I am very confused. Say I have a class (which I do) where every operator and comparator (+, -, <, >=, ==, etc.) just returns itself. In case you don't understand, here's the code:
class _:
def __init__(self, *args, **kwargs):
pass
def __add__(self, other):
return self
def __sub__(self, other):
return self
def __mul__(self, other):
return self
def __truediv__(self, other):
return self
def __floordiv__(self, other):
return self
def __call__(self, *args, **kwargs):
return self
def __eq__(self, other):
return self
def __lt__(self, other):
return self
def __gt__(self, other):
return self
def __ge__(self, other):
return self
def __le__(self, other):
return self
I've noticed an inconsistency. The following work:
_()+_
_()-_
_()*_
_()/_
_()//_
_()>_
_()<_
_()==_
_()>=_
_()<=_
_<_()
_>_()
_==_()
_<=_()
_>=_()
But the following don't:
_+_()
_-_()
_*_()
_/_()
_//_()
They give the following error:
Traceback (most recent call last):
File "<input>", line 1, in <module>
TypeError: unsupported operand type(s) for *: 'type' and '_'
In summary, comparators work with type vs instance both ways, but operators only work when the instance is on the left of the operator. Why is this?

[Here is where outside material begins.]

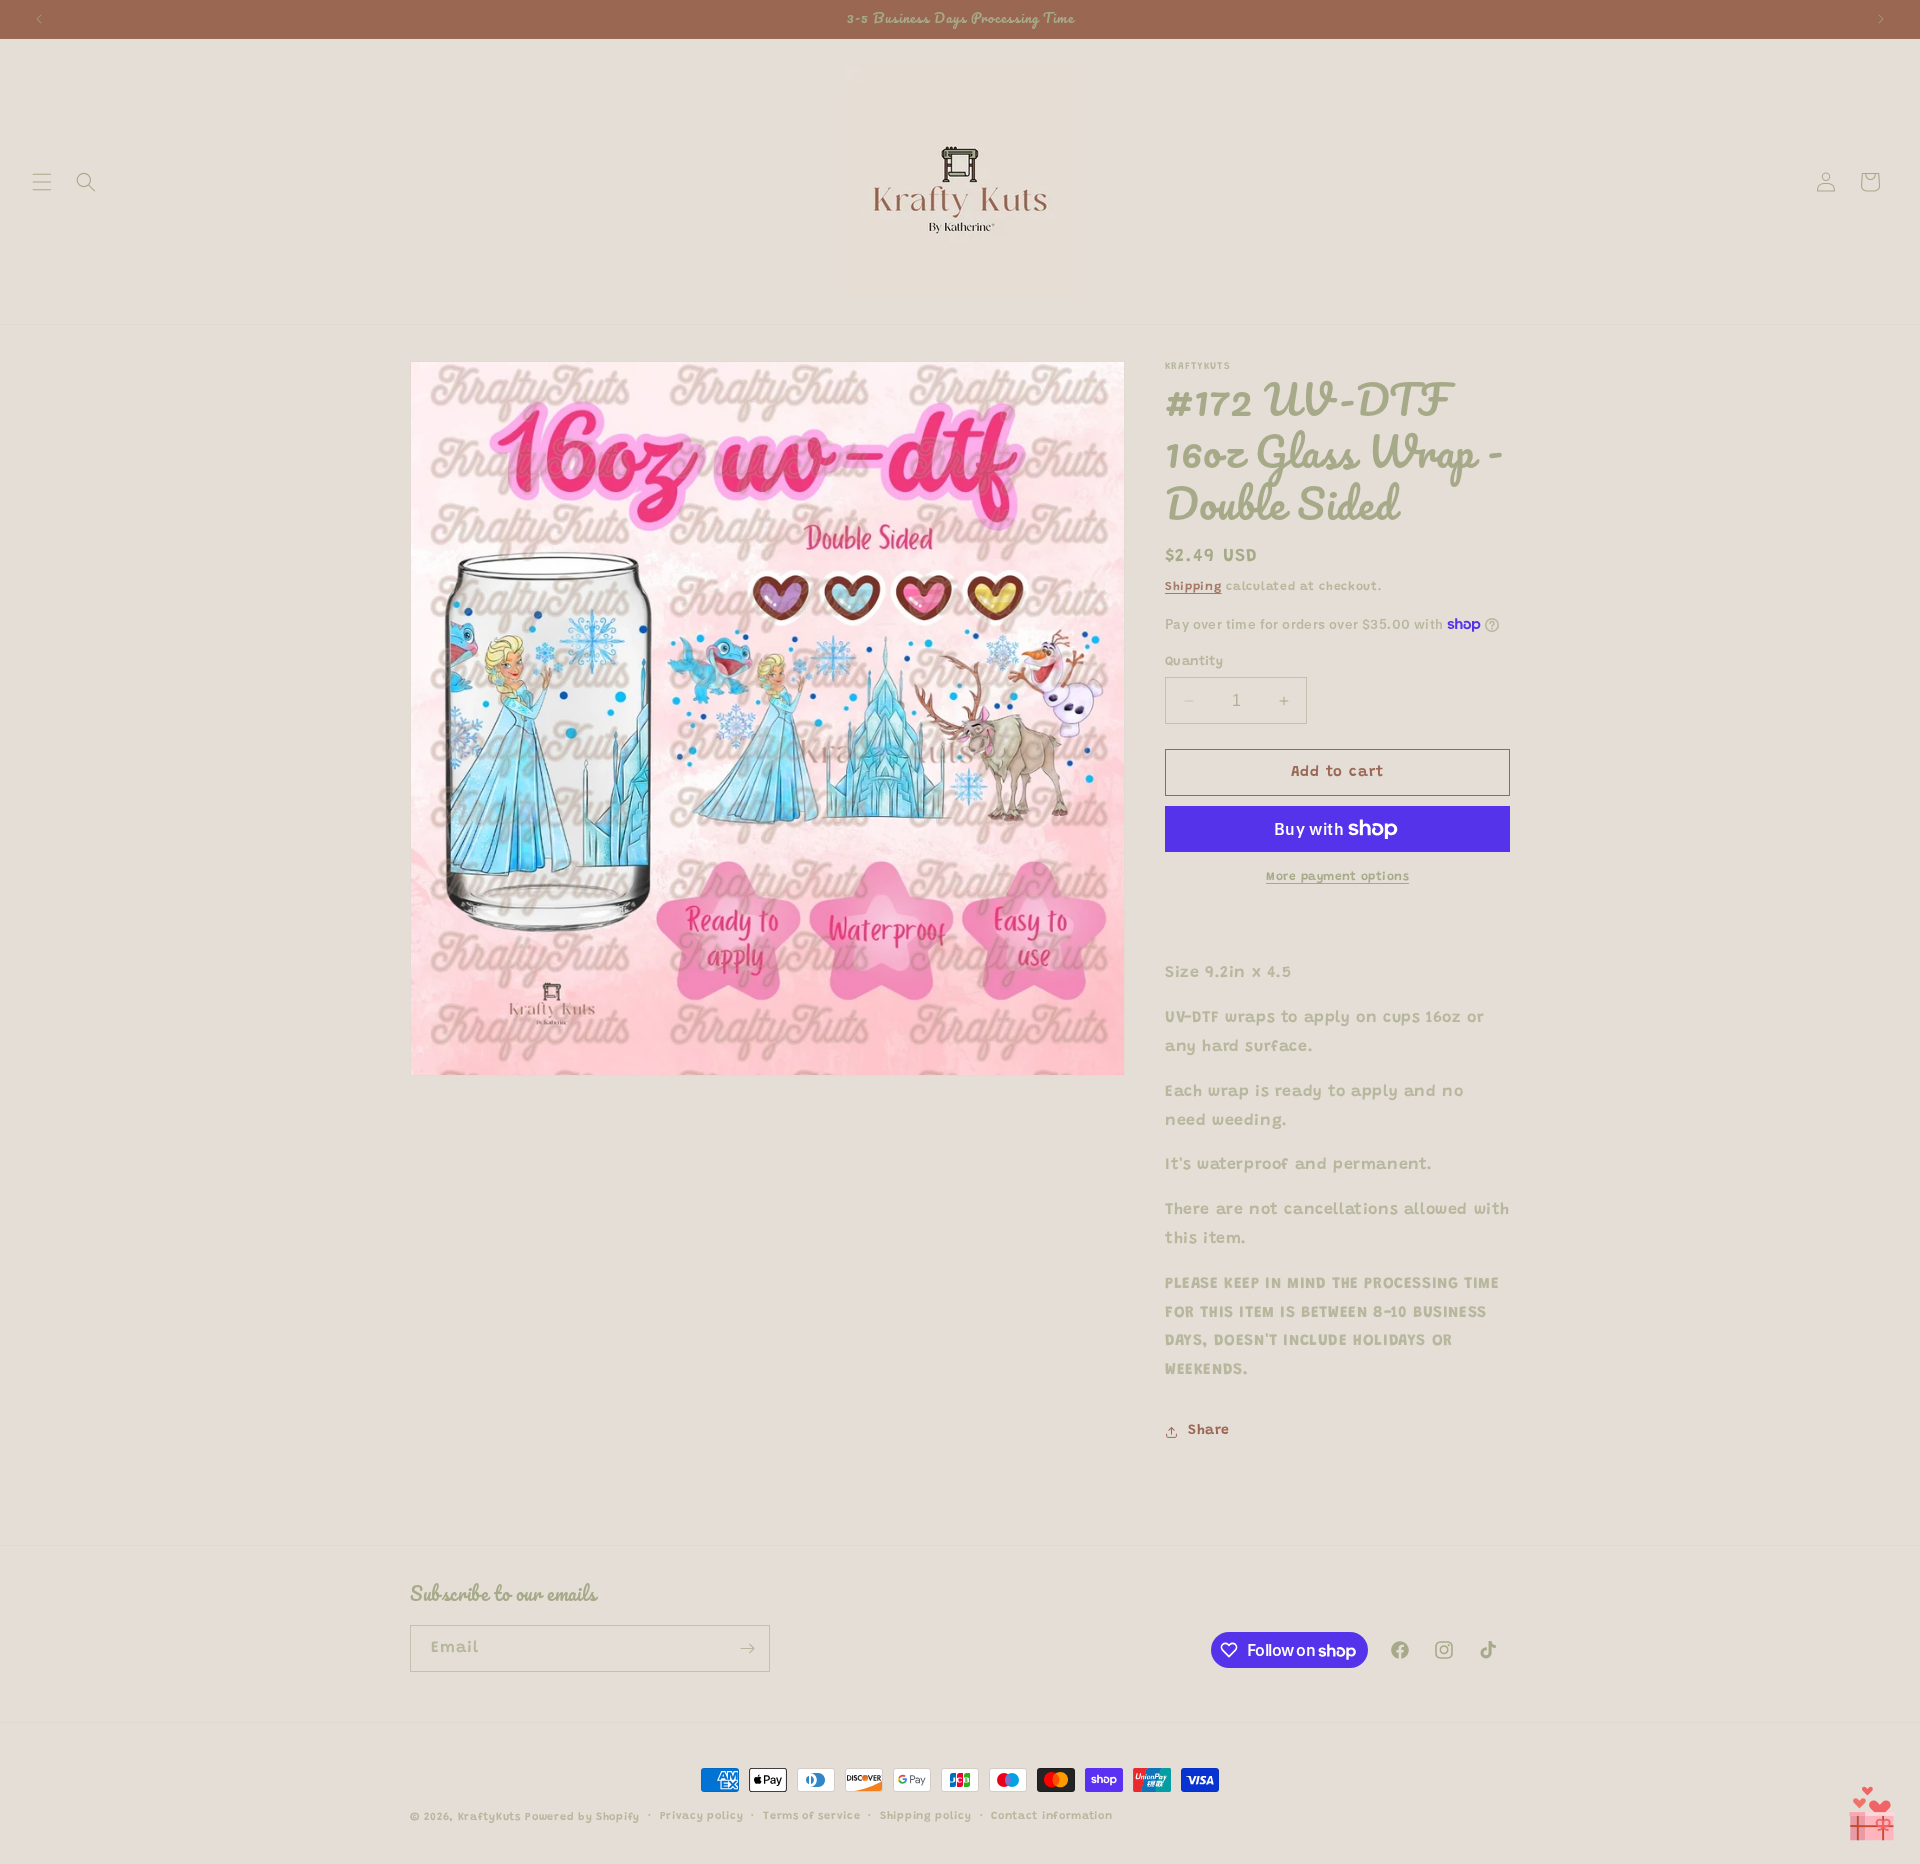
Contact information (1051, 1816)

The fact that you are using the type in these comparisons is irrelevant and confusing. You'll see the same behavior with any arbitrary object that doesn't implement the operators. So just create another class, class Foo: pass, and you'll see the same behavior if you used a Foo() instance. Or just an object() instance.
Anyway, the arithmetic dunder methods all have a swapped argument version, e.g. for __add__ it's __radd__ (I think of it as "right add"). If you have x + y, and x.__add__ is not implemented, it tries to use y.__radd__.

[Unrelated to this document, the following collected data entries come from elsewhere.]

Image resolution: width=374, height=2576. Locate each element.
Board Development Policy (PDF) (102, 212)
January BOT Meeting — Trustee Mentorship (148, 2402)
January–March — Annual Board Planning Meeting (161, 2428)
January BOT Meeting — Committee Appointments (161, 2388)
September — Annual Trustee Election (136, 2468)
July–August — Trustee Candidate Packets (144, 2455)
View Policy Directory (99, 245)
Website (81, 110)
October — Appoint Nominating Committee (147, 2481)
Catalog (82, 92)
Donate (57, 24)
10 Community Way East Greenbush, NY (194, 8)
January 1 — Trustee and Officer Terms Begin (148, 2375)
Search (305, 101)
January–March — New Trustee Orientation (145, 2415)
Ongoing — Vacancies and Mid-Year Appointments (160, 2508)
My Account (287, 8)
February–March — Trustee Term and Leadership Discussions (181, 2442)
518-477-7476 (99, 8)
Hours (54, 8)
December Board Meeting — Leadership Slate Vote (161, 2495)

Now, for the comparison operators, there are no __req__ and __rgt__ operators. Instead, the other operators themselves do this. From the docs:
There are no swapped-argument versions of these methods (to be used when the left argument does not support the operation but the right argument does); rather,
__lt__()and__gt__()are each other’s reflection,__le__()and__ge__()are each other’s reflection, and__eq__()and__ne__()are their own reflection.
So, in the cases where you have the type on the left, e.g.
_<_()
Then type.__lt__ doesn't exist, so it tries _.__gt__, which does exist.
To demonstrate:
>>> class Foo:
... def __lt__(self, other):
... print("in Foo.__lt__")
... return self
... def __gt__(self, other):
... print("in Foo.__gt__")
... return self
...
>>> Foo() < Foo
in Foo.__lt__
<__main__.Foo object at 0x7fb056f696d0>
>>> Foo < Foo()
in Foo.__gt__
<__main__.Foo object at 0x7fb0580013d0>
Also, again, the fact that you are using the type of the instance is irrelevant. You'd get the same pattern with any other object that doesn't implement these operators:
>>> Foo() < object()
in Foo.__lt__
<__main__.Foo object at 0x7fb056f696d0>
>>> object() < Foo()
in Foo.__gt__
<__main__.Foo object at 0x7fb0580013d0>